>> begin

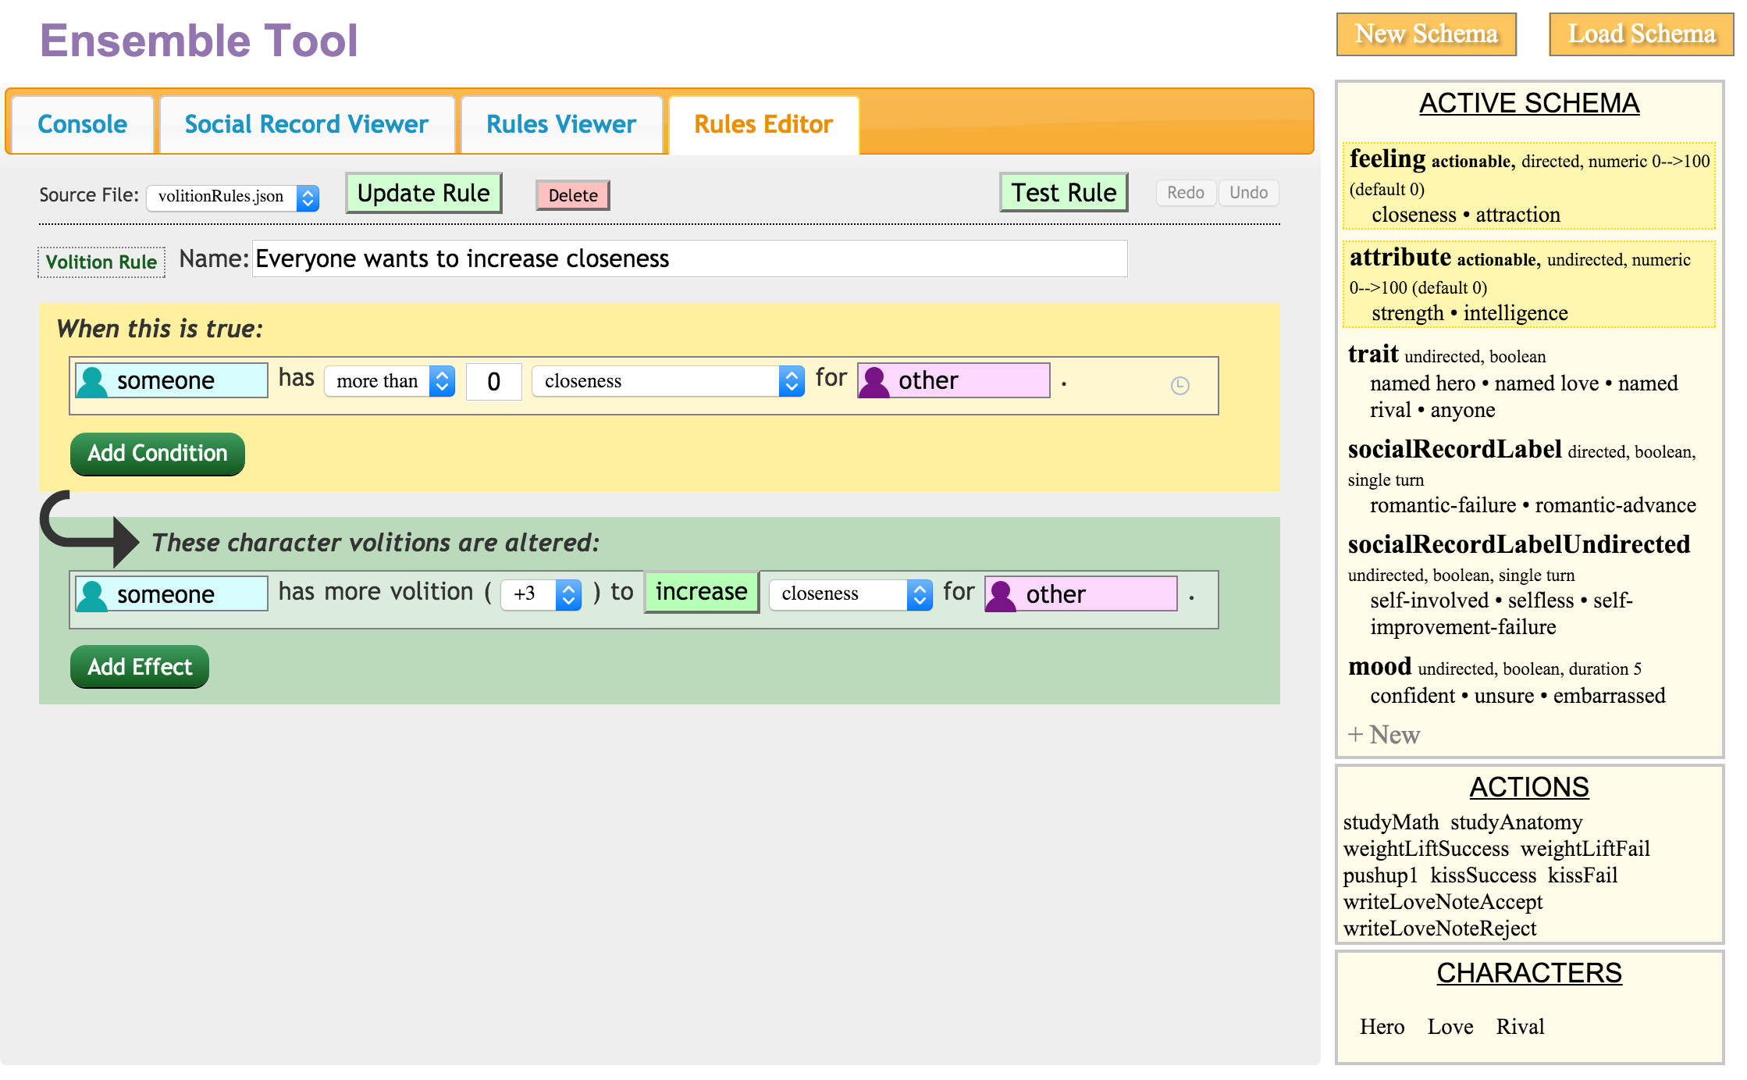Screen dimensions: 1747x1080
Task: Click the Add Condition button
Action: pos(158,454)
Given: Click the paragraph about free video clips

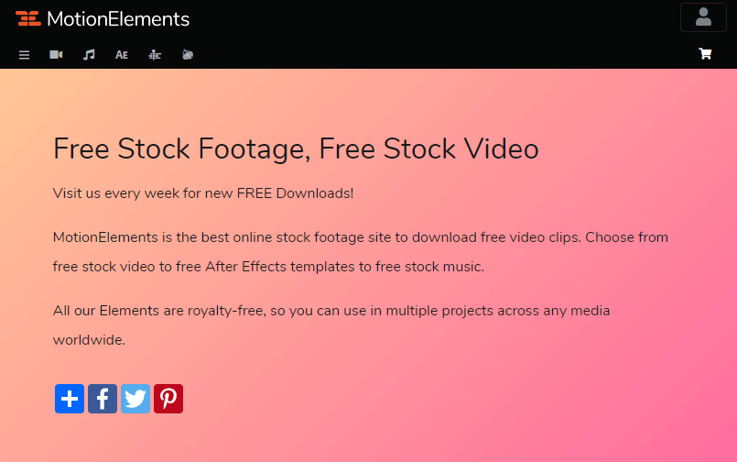Looking at the screenshot, I should [x=361, y=252].
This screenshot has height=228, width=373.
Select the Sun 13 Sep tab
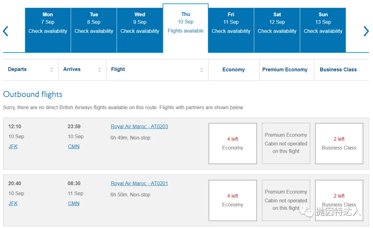point(323,30)

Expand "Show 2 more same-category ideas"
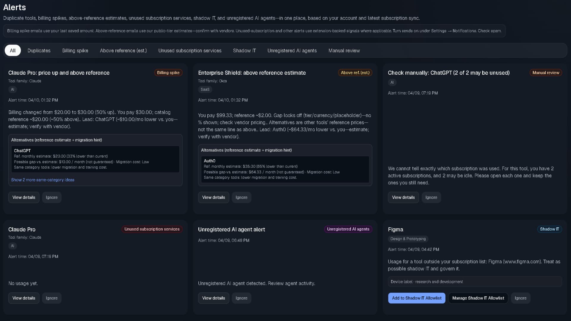pos(43,180)
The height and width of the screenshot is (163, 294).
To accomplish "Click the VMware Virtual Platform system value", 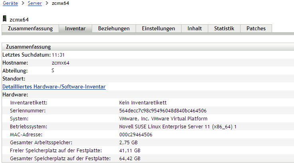I will (x=163, y=118).
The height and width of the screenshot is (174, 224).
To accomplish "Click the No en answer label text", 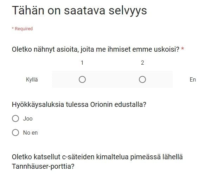I will [x=31, y=133].
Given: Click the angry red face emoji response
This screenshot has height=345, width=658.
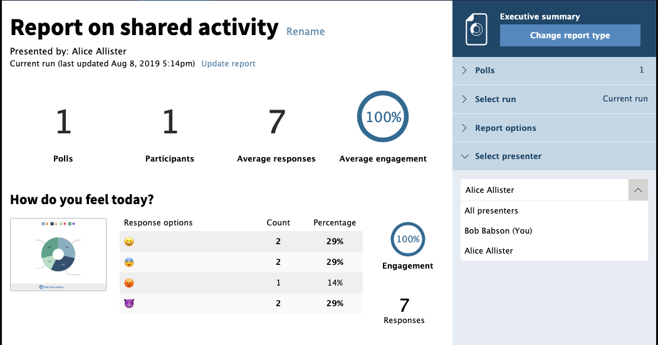Looking at the screenshot, I should click(129, 283).
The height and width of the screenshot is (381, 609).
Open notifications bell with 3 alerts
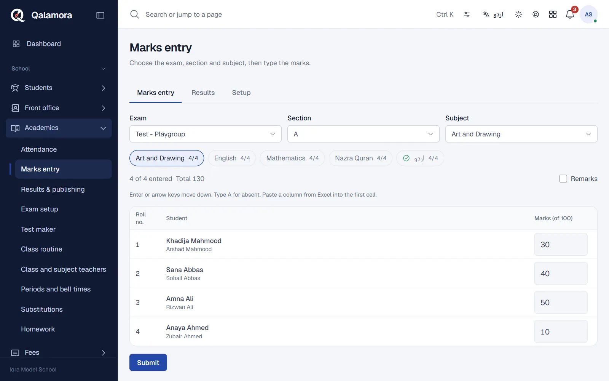[570, 14]
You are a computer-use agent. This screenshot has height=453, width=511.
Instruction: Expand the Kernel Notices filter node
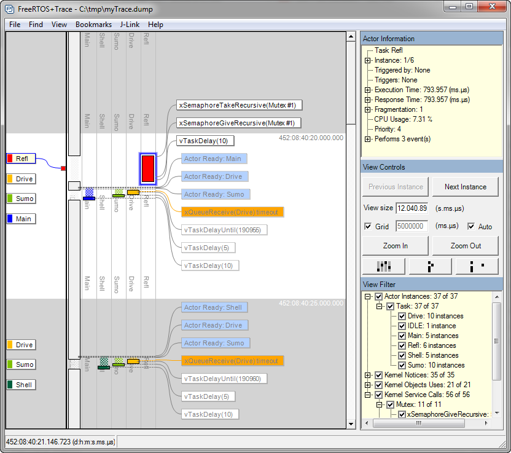[x=368, y=375]
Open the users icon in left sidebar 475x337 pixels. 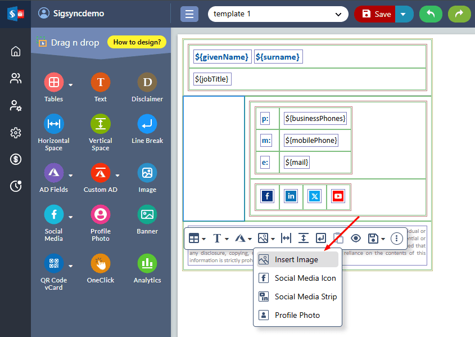(16, 78)
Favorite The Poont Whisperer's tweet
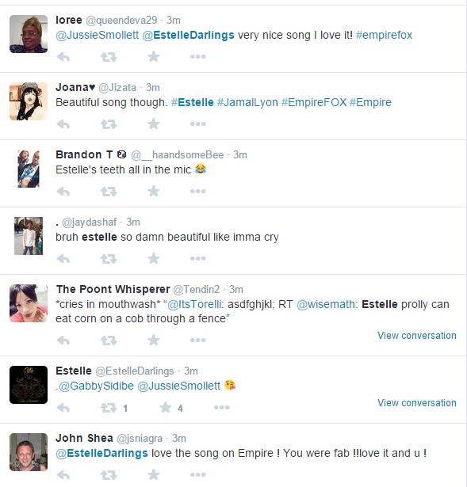Viewport: 467px width, 487px height. tap(154, 340)
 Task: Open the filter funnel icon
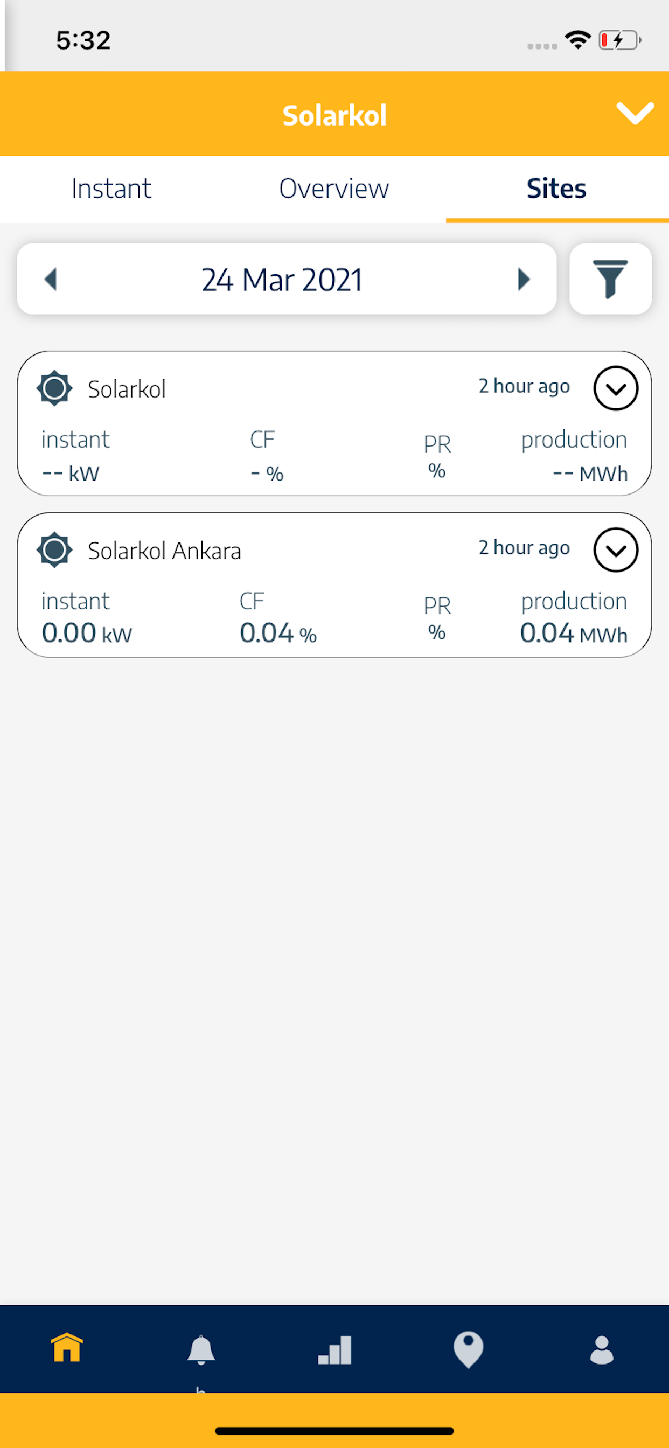tap(610, 279)
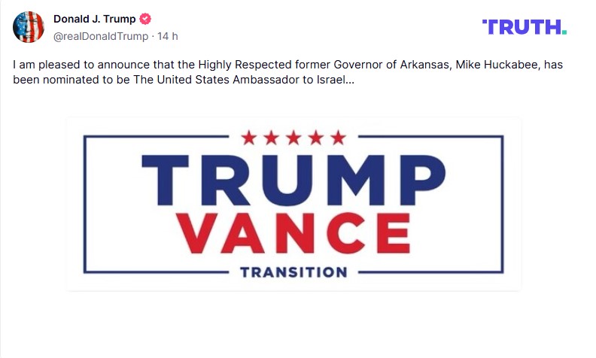
Task: Click the TRANSITION label in the banner
Action: 293,272
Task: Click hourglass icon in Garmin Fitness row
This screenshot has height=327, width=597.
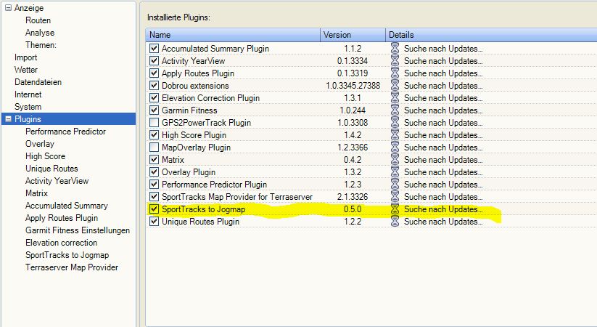Action: tap(395, 110)
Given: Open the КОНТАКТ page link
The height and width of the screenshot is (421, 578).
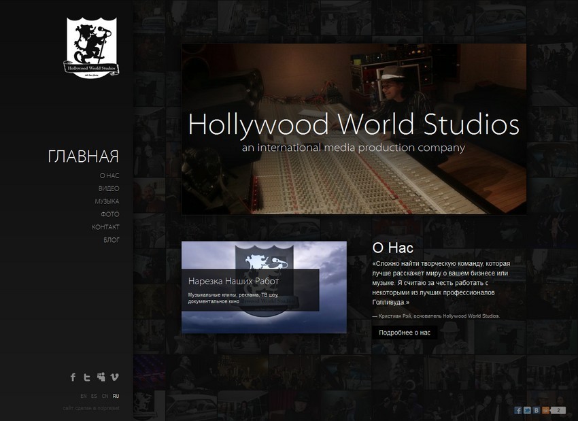Looking at the screenshot, I should 107,227.
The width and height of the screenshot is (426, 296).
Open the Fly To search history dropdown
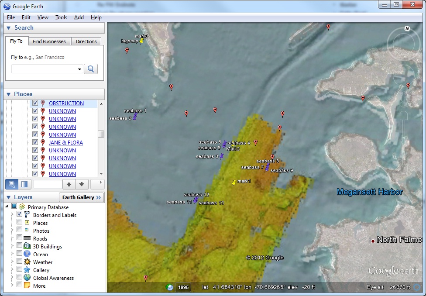pos(79,69)
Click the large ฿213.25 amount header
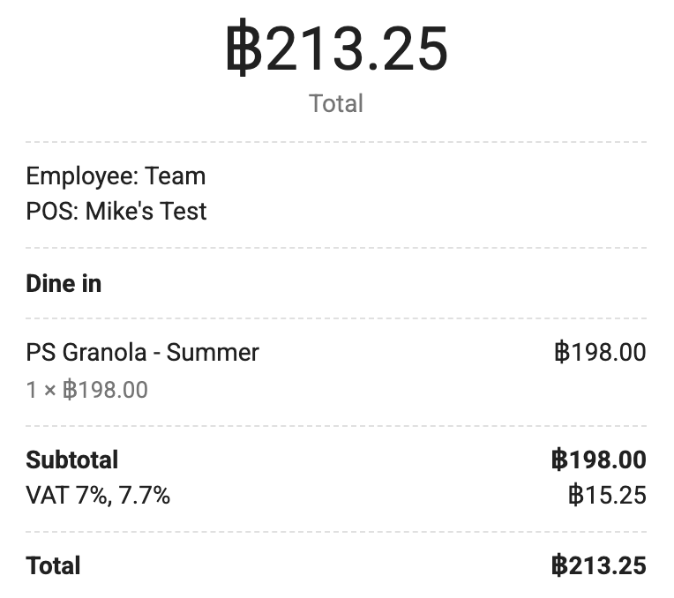 pos(337,48)
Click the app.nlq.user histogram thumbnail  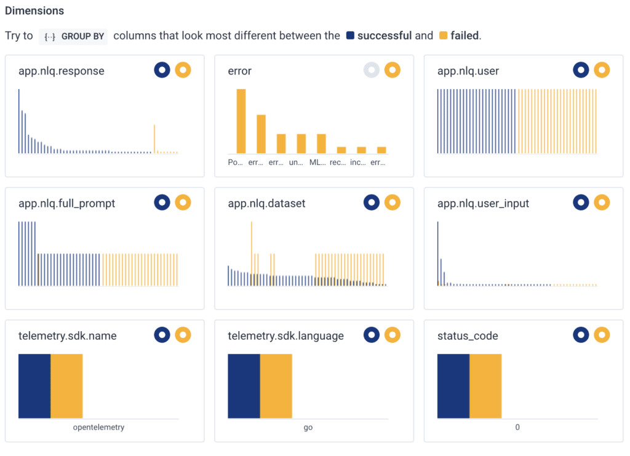tap(517, 121)
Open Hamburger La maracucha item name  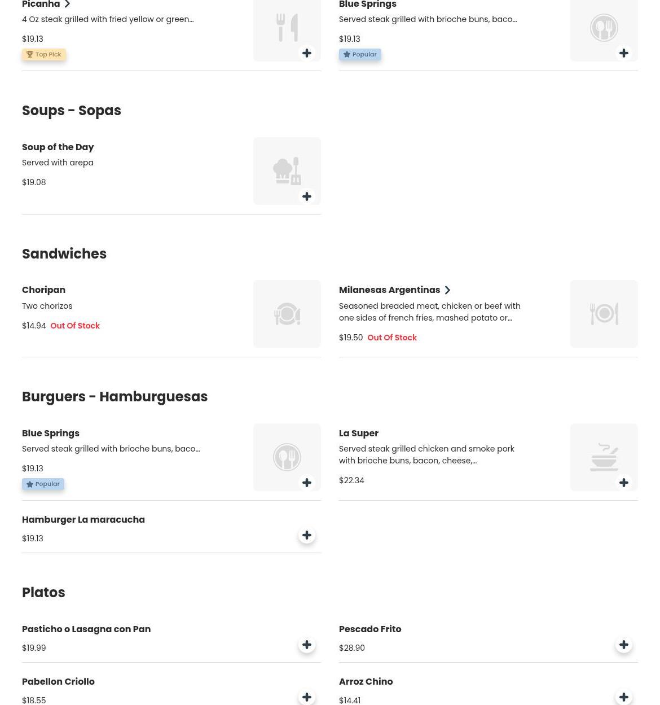83,520
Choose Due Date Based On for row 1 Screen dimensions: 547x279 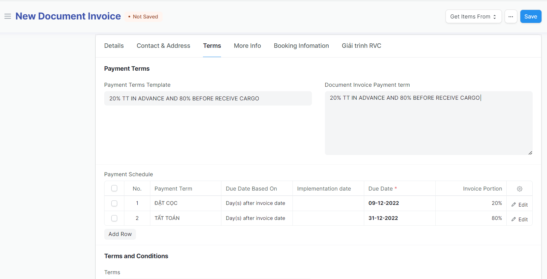[x=256, y=203]
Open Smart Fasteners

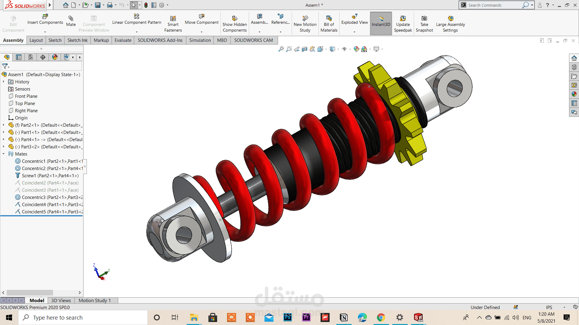(x=173, y=23)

>> end

§ TO BE DONE: Return unchanged the lines of the data above, starting at the line that contains "Given: Open the КОНТАКТ page link" and ending at the line that contains "pos(337,48)", with both of those lines included. Leave the pictures out of your answer.

§ ANSWER BELOW:
Given: Open the КОНТАКТ page link
The height and width of the screenshot is (421, 578).
Looking at the screenshot, I should 107,227.
The width and height of the screenshot is (426, 296).
Open the Fly To search history dropdown
pos(79,69)
Click the large ฿213.25 amount header
 pos(337,48)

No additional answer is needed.